As for the absence of an out-of-town tryout for Merrily: Of the previous 80 musicals produced on Broadway, 34 of them had played previews in New York instead of taking to the road, including such worthies as A Chorus Line and Sweeney Todd. (Singer admits this fact about the latter two paragraphs on.) The 1969-70 season was the one during which producers began in earnest to forego out-of-town tryouts -- eight of the 14 musicals eschewed them -- so Singer shouldn't have contended that, a dozen seasons later, they were still a "staple" of "nearly every Broadway musical's creative journey."
According to Singer, "Big River was actually something of a concept musical -- the concept being the introduction of country music into the Broadway musical mix." This shows a patent ignorance of what a concept musical actually is. What's worse, only one paragraph later, Singer mentions that Pump Boys and Dinettes, with "original country music," had opened some years earlier. And what about Whorehouse, which opened before that? And as my buddy David Wolf pointed out, Sing Out, Sweet Land had country music, too -- and it opened in 1944!

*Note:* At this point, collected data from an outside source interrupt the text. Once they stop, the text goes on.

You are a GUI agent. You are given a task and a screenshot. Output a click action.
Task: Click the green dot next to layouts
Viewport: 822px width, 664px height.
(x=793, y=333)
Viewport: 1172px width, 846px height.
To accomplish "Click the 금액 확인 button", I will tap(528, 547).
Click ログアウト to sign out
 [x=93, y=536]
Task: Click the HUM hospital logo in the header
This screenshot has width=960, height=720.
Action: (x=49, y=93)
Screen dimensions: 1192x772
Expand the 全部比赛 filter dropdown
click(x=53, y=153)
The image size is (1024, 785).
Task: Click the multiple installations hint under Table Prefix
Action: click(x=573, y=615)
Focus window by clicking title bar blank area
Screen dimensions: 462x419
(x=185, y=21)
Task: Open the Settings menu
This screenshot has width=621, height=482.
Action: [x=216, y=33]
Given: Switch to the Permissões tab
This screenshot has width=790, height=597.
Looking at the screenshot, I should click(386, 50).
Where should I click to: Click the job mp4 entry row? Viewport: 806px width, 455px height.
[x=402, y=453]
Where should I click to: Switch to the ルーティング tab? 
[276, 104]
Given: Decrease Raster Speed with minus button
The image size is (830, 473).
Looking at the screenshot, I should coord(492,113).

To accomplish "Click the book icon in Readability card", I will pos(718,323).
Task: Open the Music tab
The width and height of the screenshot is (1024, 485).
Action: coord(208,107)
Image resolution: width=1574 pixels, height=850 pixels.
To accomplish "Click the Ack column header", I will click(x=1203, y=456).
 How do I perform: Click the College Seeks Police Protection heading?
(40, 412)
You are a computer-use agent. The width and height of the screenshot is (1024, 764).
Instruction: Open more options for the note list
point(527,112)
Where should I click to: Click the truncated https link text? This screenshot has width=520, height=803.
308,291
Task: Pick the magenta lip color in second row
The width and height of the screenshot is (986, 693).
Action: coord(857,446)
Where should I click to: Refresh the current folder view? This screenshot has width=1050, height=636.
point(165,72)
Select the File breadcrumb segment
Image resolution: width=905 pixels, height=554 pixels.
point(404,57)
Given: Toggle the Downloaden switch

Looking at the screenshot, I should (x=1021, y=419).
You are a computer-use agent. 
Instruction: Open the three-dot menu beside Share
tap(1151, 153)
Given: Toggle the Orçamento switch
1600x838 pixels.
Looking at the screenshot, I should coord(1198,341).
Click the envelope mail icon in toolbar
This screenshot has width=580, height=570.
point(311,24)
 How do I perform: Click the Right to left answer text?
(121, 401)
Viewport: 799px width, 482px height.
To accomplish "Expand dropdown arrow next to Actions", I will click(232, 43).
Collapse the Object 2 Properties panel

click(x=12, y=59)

Then Singer writes, "As patrons in Paris and London had before them, Broadway audiences meekly bowed beneath Les Misérables' heavily booted heel." I never saw audiences "meekly bow" for this show; on the contrary, I saw them stand and cheer time and time again. If they felt so assaulted by the "heavily booted heel," why did so many thousands upon thousands return to see the show again and again? I daresay that I know even more people who returned to Les Miz than all of the Jekkies, Pimpies, and Civvies combined.
Singer's assessment of Phantom: "The monolithic staging by [Hal] Prince again was colossal in the same sense that maulings in the Roman Colosseum must have been." Come on! What kind of comparison is that! Singer's assessment of the score for Into the Woods: "Sondheim-lite." Oh? Then why, on the following page, does he write that the score "offered three of [Sondheim's] most poignantly heartfelt expressions: 'No More,' 'No One Is Alone,' and 'Children Will Listen?'" That page, by the way, is 47. Mr. LaChiusa, I think you may now understand why I am not going to write about other outrages on pages 48-281 but, instead, am closing Ever After for ever after.